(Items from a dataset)
● ● ●

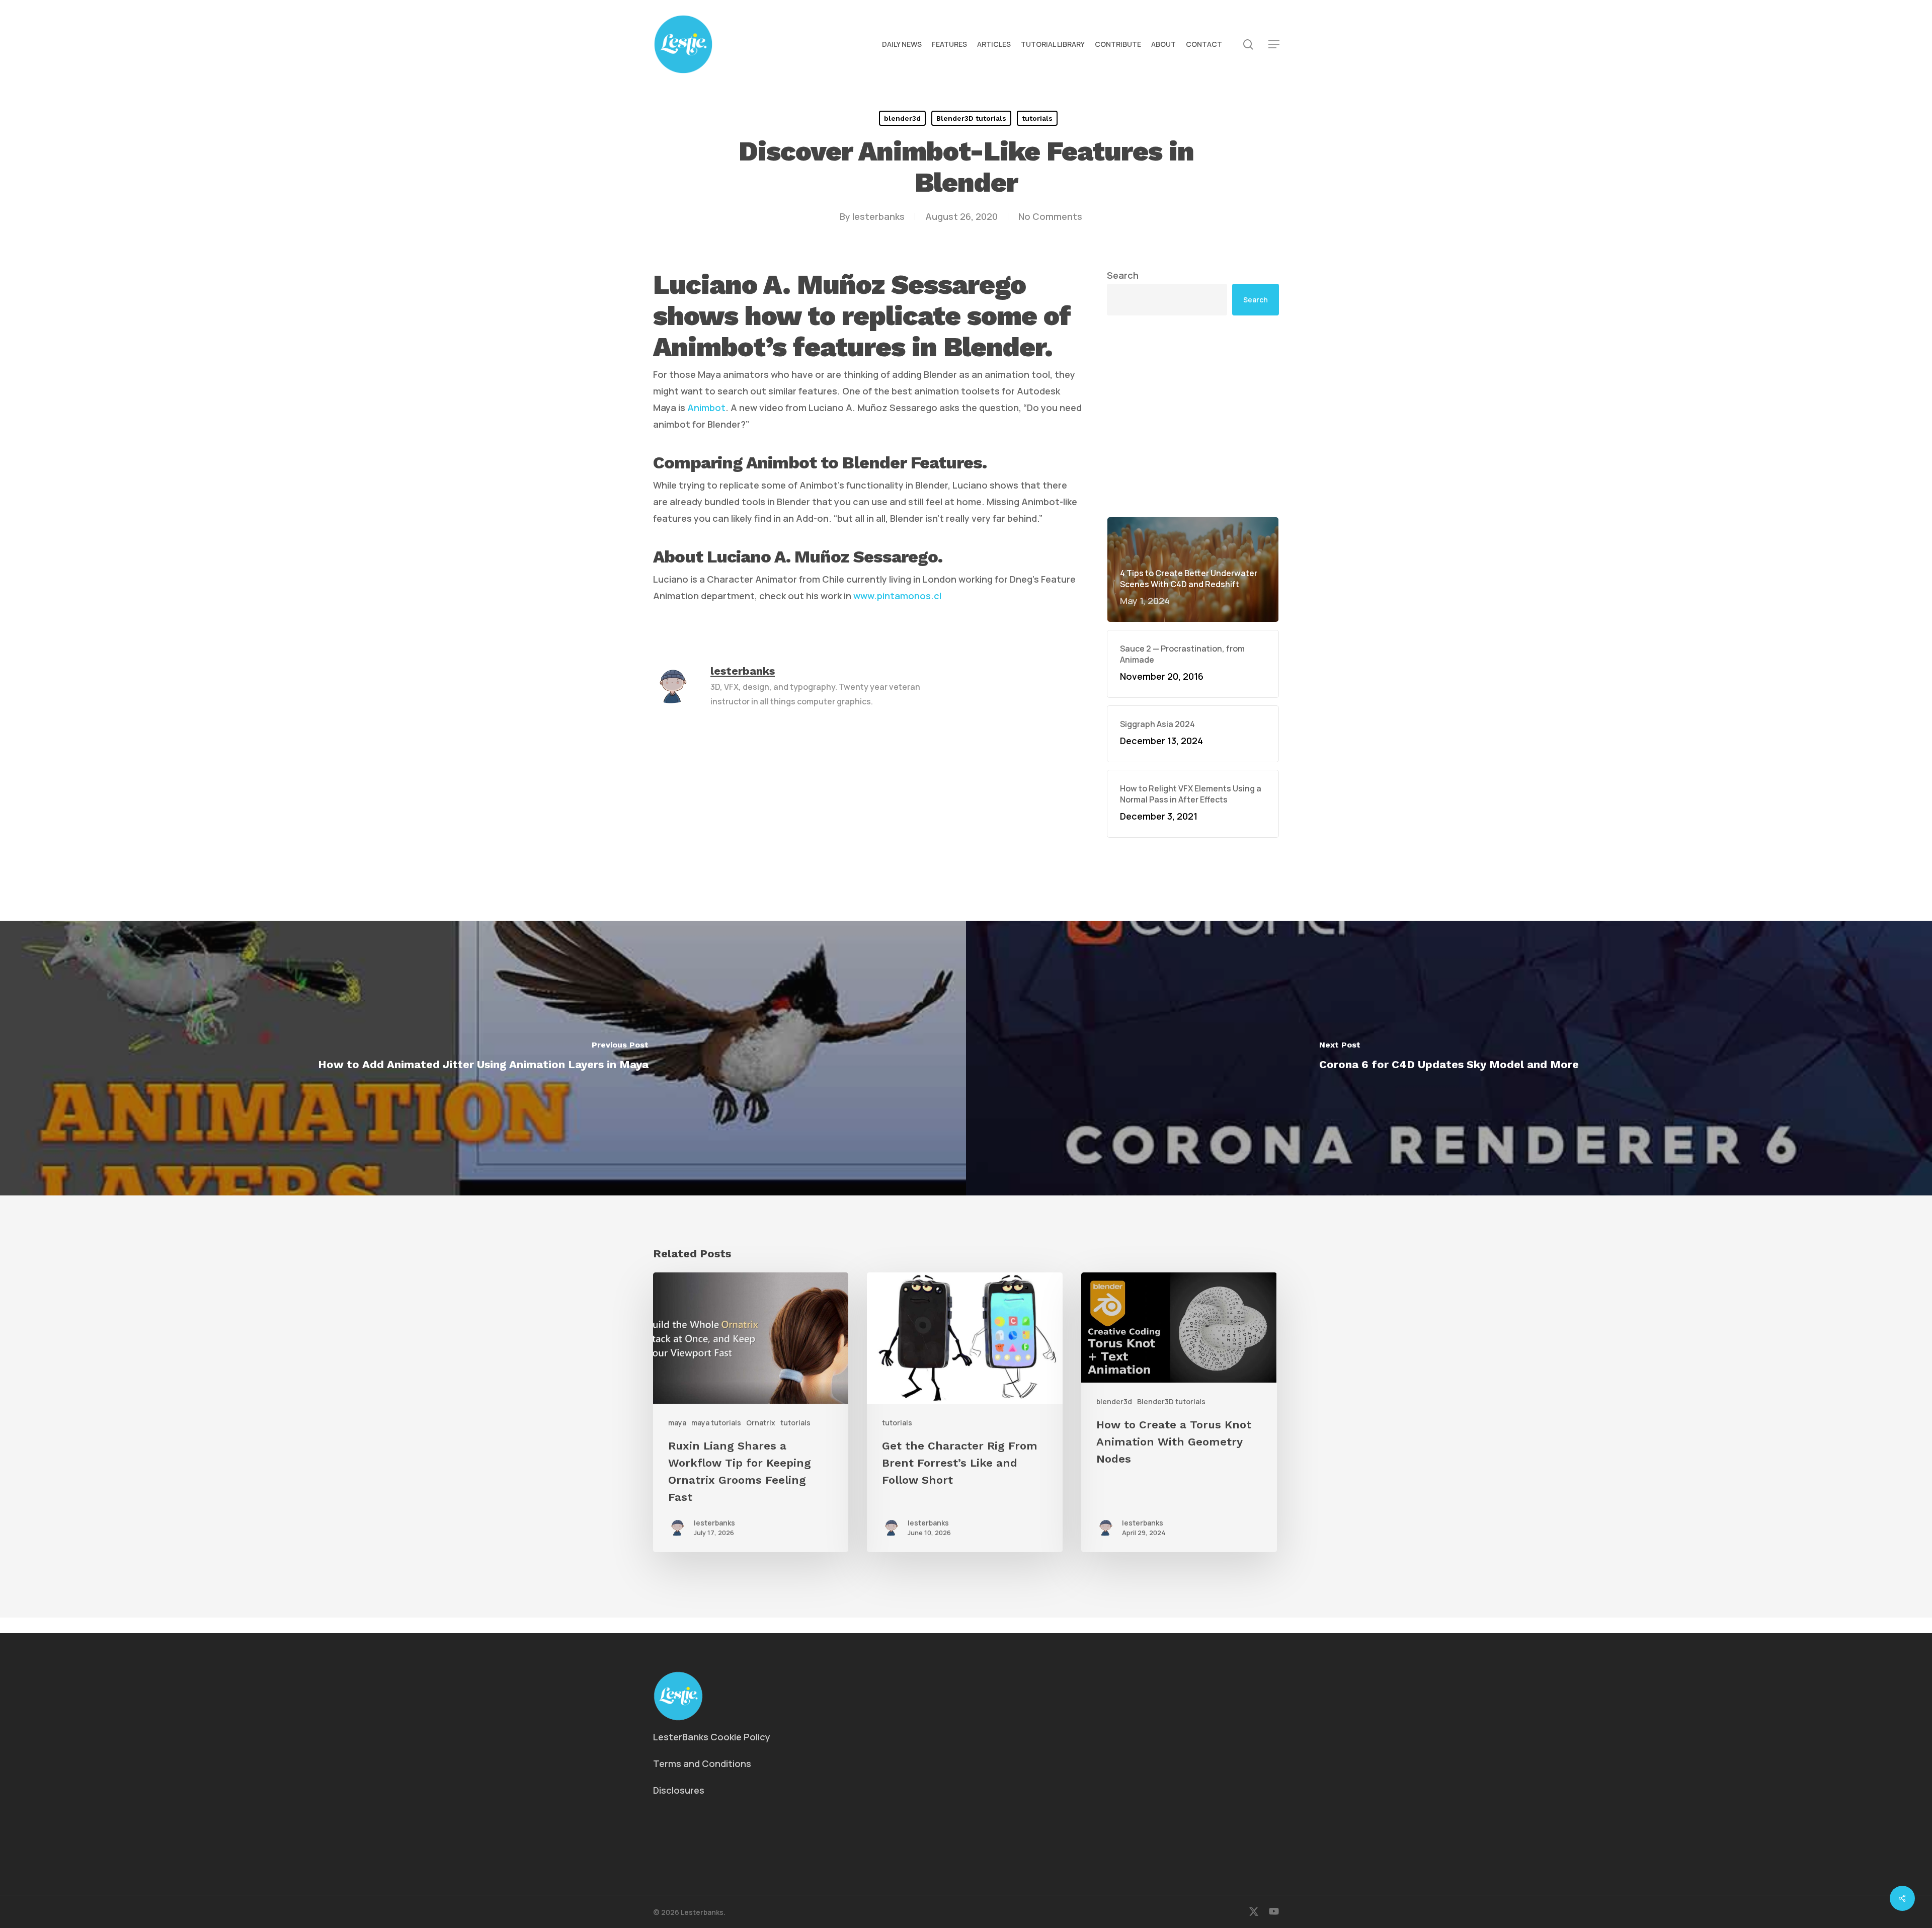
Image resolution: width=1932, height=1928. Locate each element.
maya (677, 1422)
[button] (1273, 44)
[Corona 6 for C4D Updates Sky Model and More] (1449, 1058)
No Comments (1050, 216)
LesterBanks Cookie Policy (711, 1737)
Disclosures (678, 1790)
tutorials (1037, 118)
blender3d (902, 118)
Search (1123, 275)
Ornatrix (760, 1422)
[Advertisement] (1193, 416)
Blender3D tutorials (971, 118)
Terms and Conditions (702, 1763)
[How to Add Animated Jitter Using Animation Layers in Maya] (483, 1058)
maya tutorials (716, 1422)
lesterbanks (878, 216)
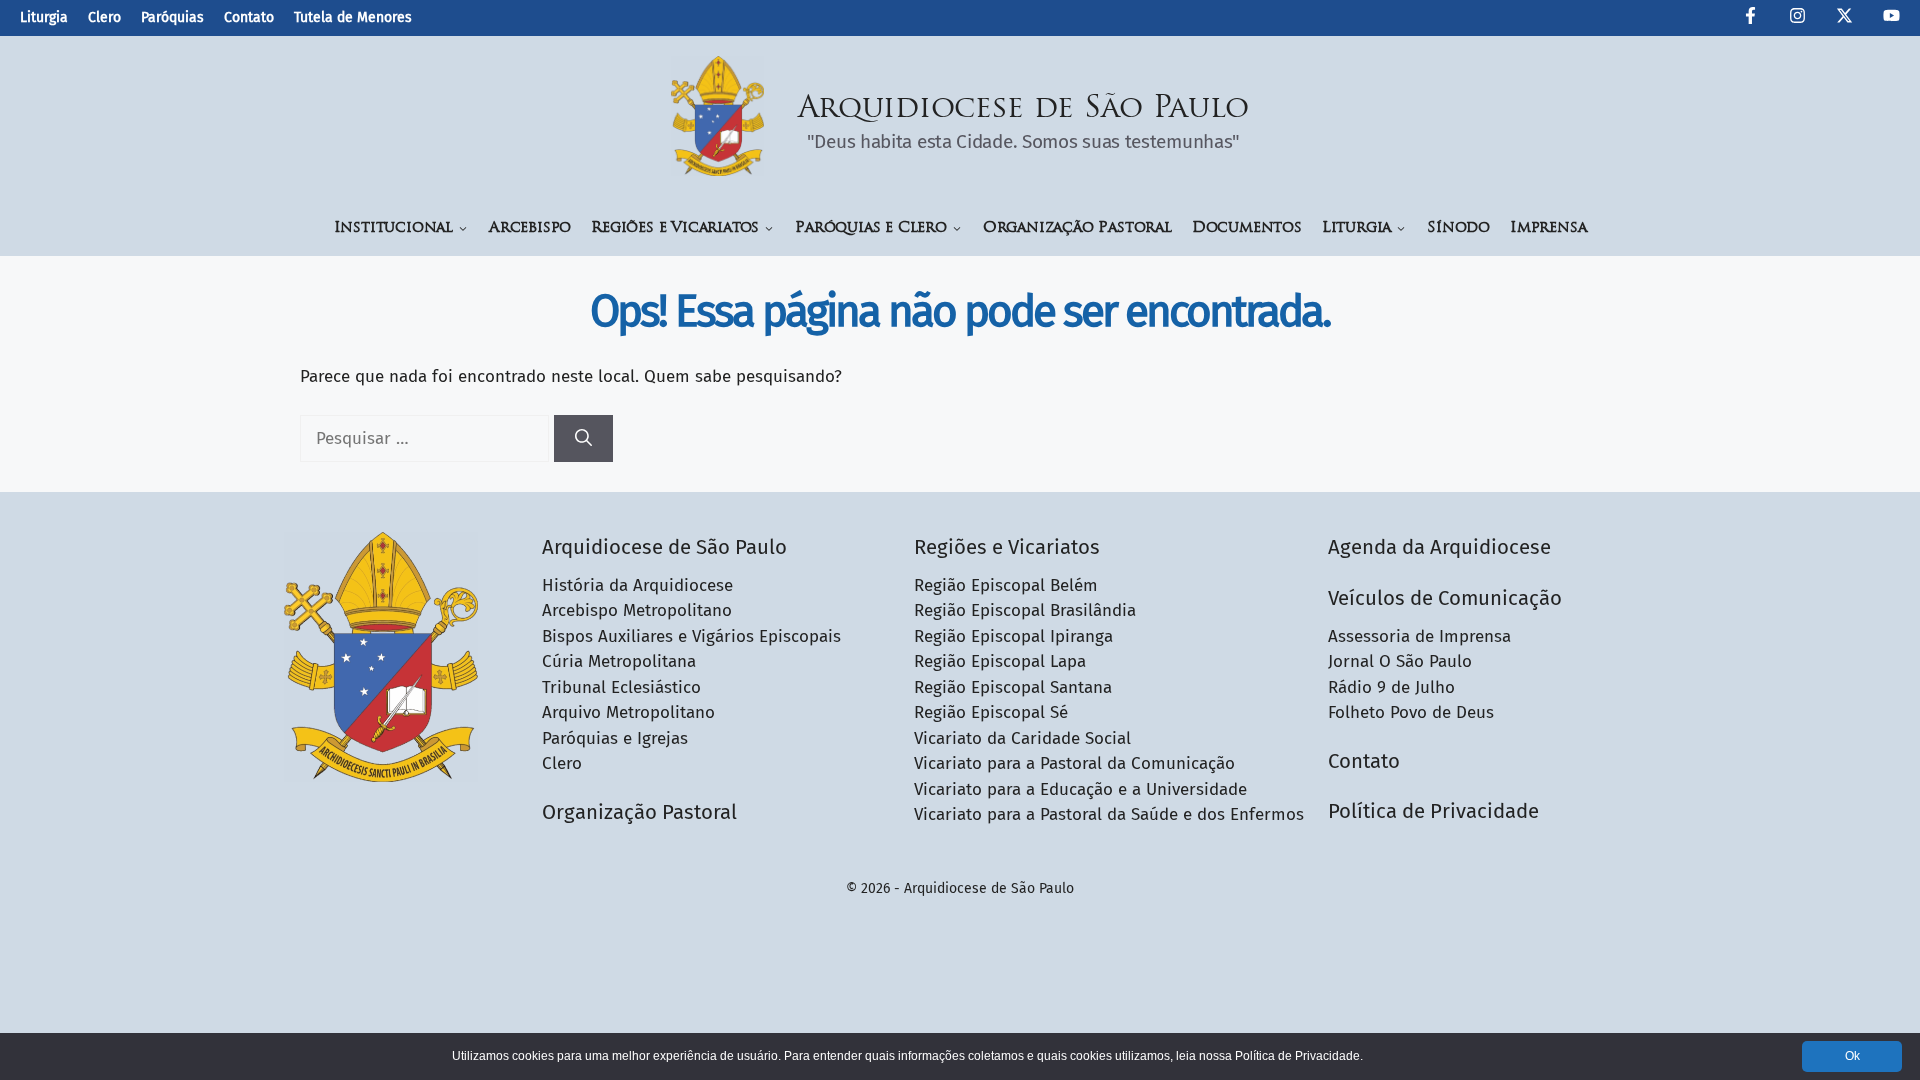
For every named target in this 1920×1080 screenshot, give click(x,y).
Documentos (1247, 228)
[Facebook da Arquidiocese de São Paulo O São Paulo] (1750, 19)
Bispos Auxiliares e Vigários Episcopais (691, 636)
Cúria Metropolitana (619, 661)
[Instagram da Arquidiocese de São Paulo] (1797, 19)
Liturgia (44, 17)
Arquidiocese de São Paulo (1024, 109)
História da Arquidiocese (637, 585)
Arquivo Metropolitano (628, 712)
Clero (104, 17)
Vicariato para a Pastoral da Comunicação (1074, 763)
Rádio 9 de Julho (1391, 687)
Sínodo (1458, 228)
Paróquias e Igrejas (615, 738)
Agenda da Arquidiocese (1439, 547)
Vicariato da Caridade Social (1022, 738)
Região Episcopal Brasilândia (1025, 610)
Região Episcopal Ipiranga (1013, 636)
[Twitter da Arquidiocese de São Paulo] (1844, 19)
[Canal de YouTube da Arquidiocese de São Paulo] (1891, 19)
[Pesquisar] (583, 439)
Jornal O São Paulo (1400, 661)
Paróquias (172, 17)
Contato (249, 17)
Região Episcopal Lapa (1000, 661)
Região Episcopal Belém (1006, 585)
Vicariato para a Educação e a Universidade (1080, 789)
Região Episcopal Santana (1013, 687)
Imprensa (1548, 228)
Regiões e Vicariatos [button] (675, 228)
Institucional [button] (393, 228)
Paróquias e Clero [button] (871, 228)
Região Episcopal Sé (991, 712)
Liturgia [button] (1356, 228)
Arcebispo (530, 228)
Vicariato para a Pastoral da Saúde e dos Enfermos (1109, 814)
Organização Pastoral (1077, 228)
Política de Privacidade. (1299, 1056)
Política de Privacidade (1433, 811)
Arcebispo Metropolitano (637, 610)
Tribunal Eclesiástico (621, 687)
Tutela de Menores (353, 17)
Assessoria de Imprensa (1419, 636)
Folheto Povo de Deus (1411, 712)
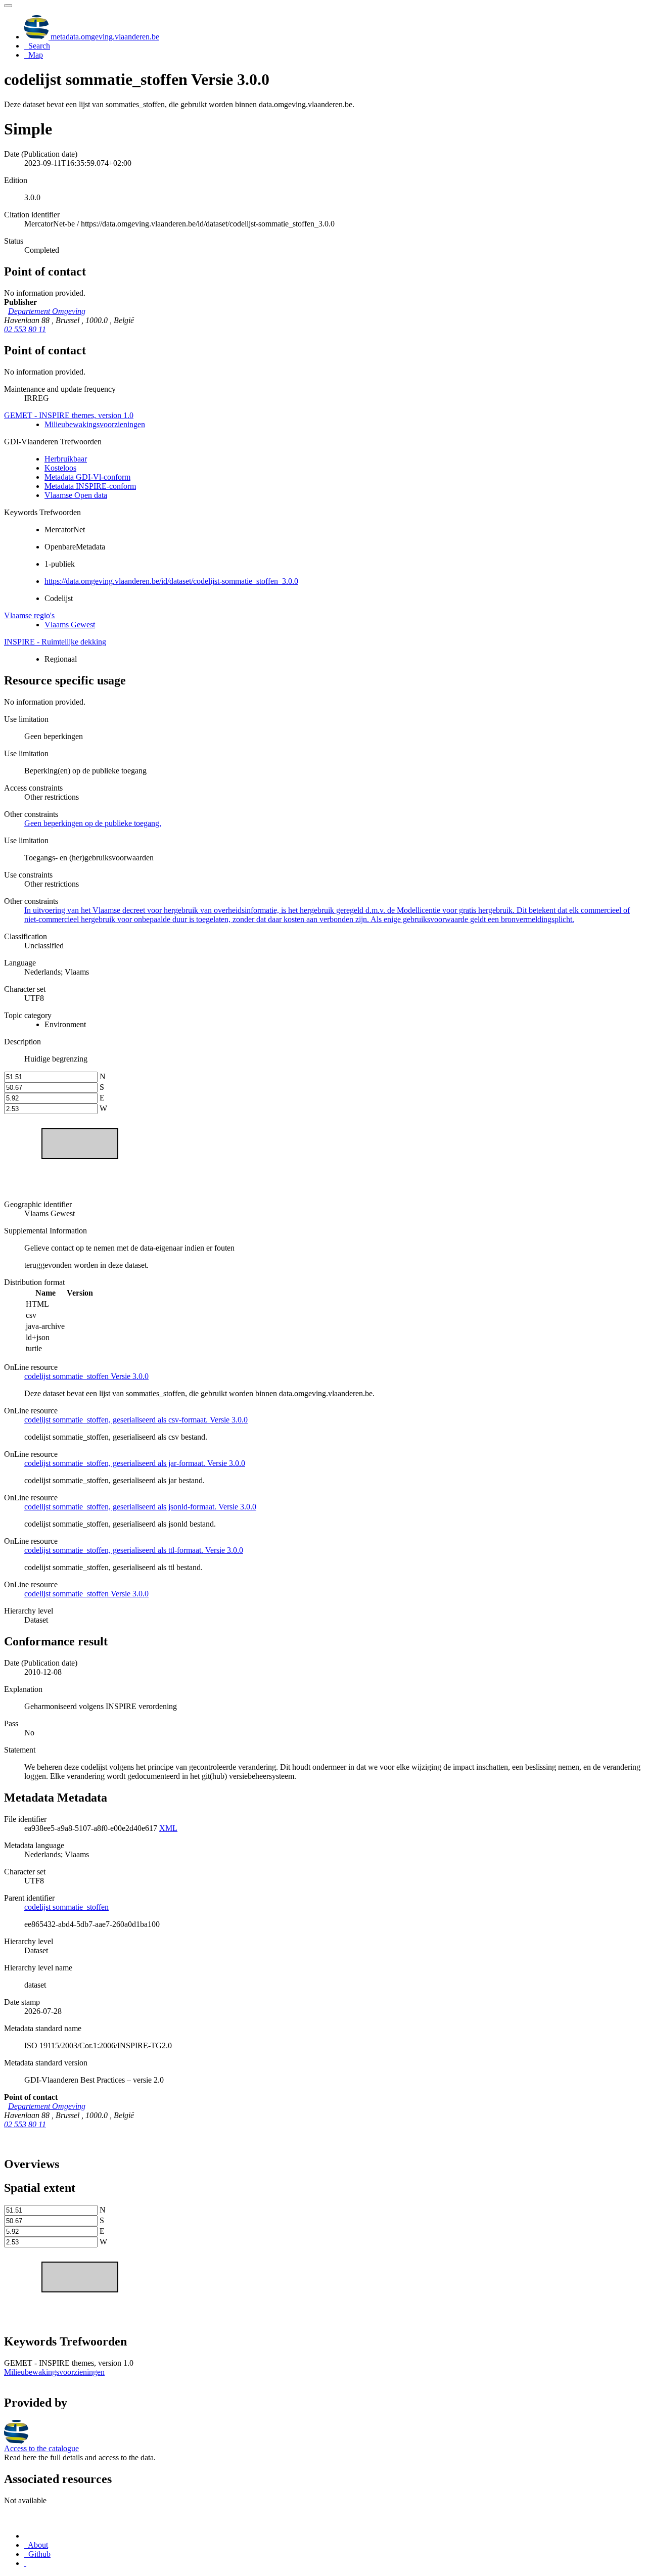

● ● ●

Using the entries above, transcribe every line from the line containing "tutorials (1037, 118)" through the line containing "[Facebook da Arquidiocese". Do not copy pictures.

*Result of the exercise*
tutorials (1037, 118)
blender3d (902, 118)
Search (1123, 275)
Ornatrix (760, 1422)
[Advertisement] (1193, 416)
Blender3D tutorials (971, 118)
Terms and Conditions (702, 1763)
[How to Add Animated Jitter Using Animation Layers in Maya] (483, 1058)
maya tutorials (716, 1422)
lesterbanks (878, 216)
For every named target in this 1920×1080 screenshot, give click(x,y).
Documentos (1247, 228)
[Facebook da Arquidiocese de São Paulo O São Paulo] (1750, 19)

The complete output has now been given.